##### Text shown
CLIENT: [Clears throat] [00:36:00]
[Silence from 00:36:01 to 00:36:51]
THERAPIST: I see the first problem is letting the other person know you have a problem in the first place. [00:37:00]
[Silence from 00:37:01 to 00:37:16]
CLIENT: Right. [Pauses]
THERAPIST: Not because [pauses] it depends who it is or on the situations, that they may give you a hard time or be critical, or not be helpful, or whatever. But it seems like, even before that is something that comes from your own feelings about having told them. [Pauses]
CLIENT: Right. It is almost [ph] – I don’t want to be like a burden or give them something they can judge me on, or… [00:38:01]
[Silence from 00:38:02 to 00:40:52]
[00:39:00]
[00:40:00]
THERAPIST: It isn’t that you have a very strong feeling in that sense, of where they might be coming from and then they won’t be somewhere good. [00:41:04]
[Silence from 00:41:05 to 00:41:31]
[Door closes]
CLIENT: I think it is just [pauses] not – just feeling embarrassed and not up [ph], especially if you know that person, that you’re told [ph] their true feelings or what they’re really thinking or…
THERAPIST: Mm-hmm.
[Silence from 00:41:54 to 00:43:53]
[00:42:00]
[00:43:00]
[Door closes]
THERAPIST: I guess that, for me [ph] deciding [ph] who I can be very frightening. [00:44:00]
[Silence from 00:44:01 to 00:44:14]
CLIENT: [Faintly] Yeah.
[Silence from 00:44:16 to 00:44:29]
THERAPIST: It feels very hard to trust to get where [ph] we’re coming from [pauses for five seconds] or [pauses] dangerous.
[Silence from 00:44:48 to 00:45:00]
[00:45:00]
CLIENT: Right.
[Silence from 00:45:02 to 00:45:06]
THERAPIST: Well, we should stop.
CLIENT: I know. [Pauses] It will be the first day back [ph].
##########
##### Data records
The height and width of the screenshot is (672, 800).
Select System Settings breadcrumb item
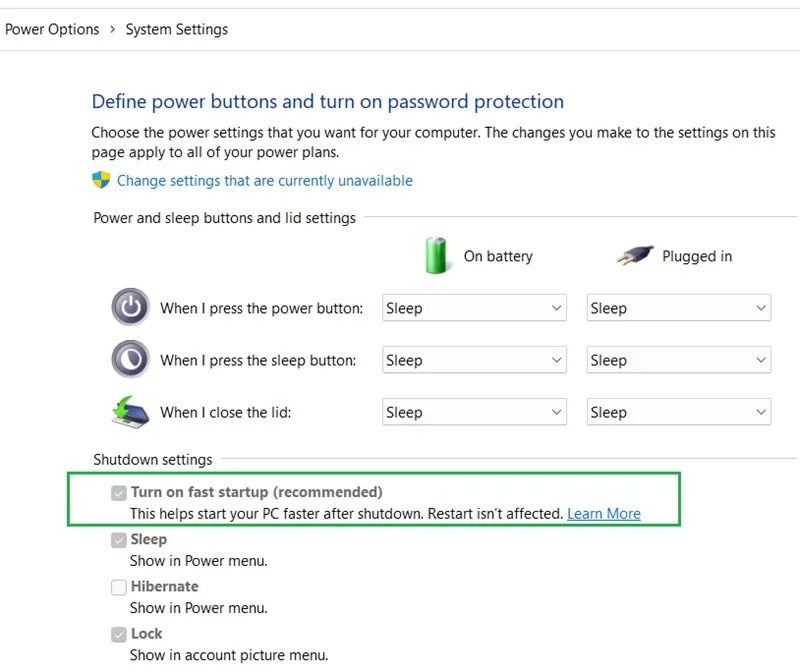point(177,30)
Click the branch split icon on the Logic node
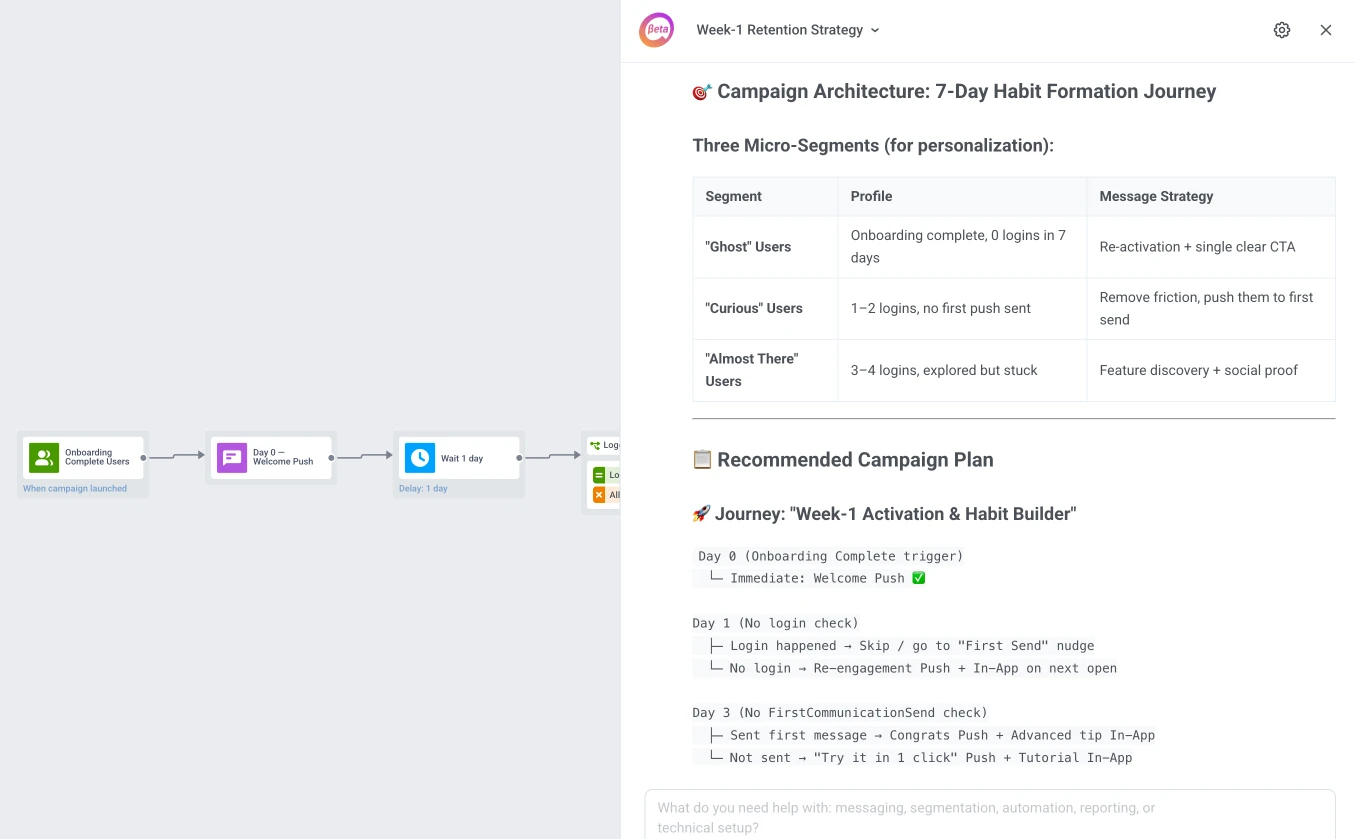 click(x=595, y=445)
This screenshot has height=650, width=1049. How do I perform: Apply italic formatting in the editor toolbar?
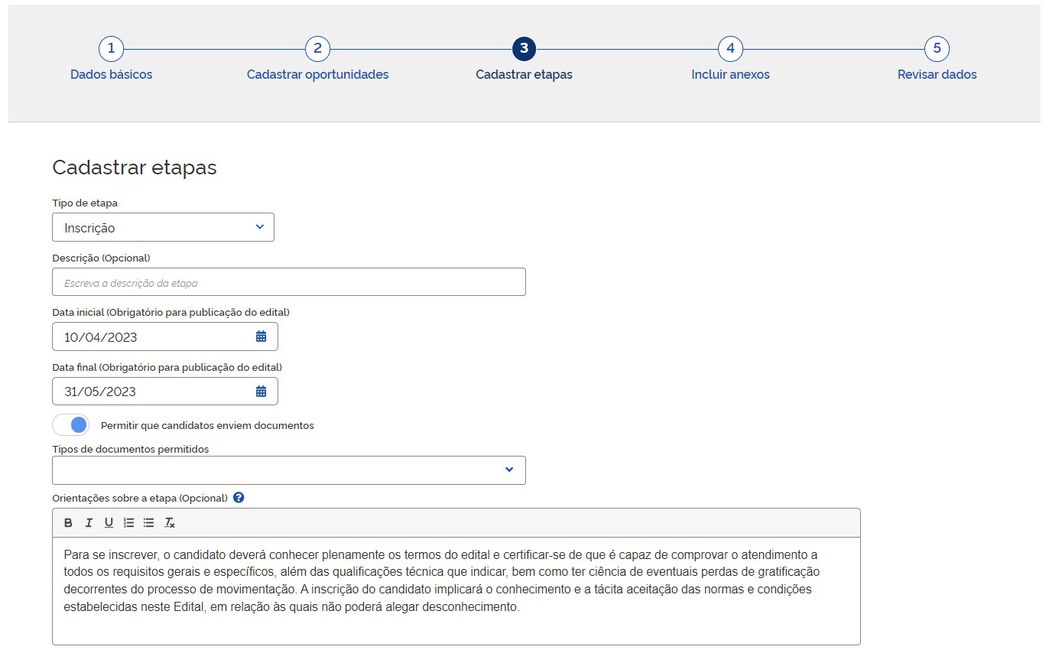(x=88, y=523)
##########
Rewrite everything in the therapy session transcript from "[Silence from 00:44:16" down to "day back [ph].", putting "end" in place of "stop".

- **Result for this exercise**:
[Silence from 00:44:16 to 00:44:29]
THERAPIST: It feels very hard to trust to get where [ph] we’re coming from [pauses for five seconds] or [pauses] dangerous.
[Silence from 00:44:48 to 00:45:00]
[00:45:00]
CLIENT: Right.
[Silence from 00:45:02 to 00:45:06]
THERAPIST: Well, we should end.
CLIENT: I know. [Pauses] It will be the first day back [ph].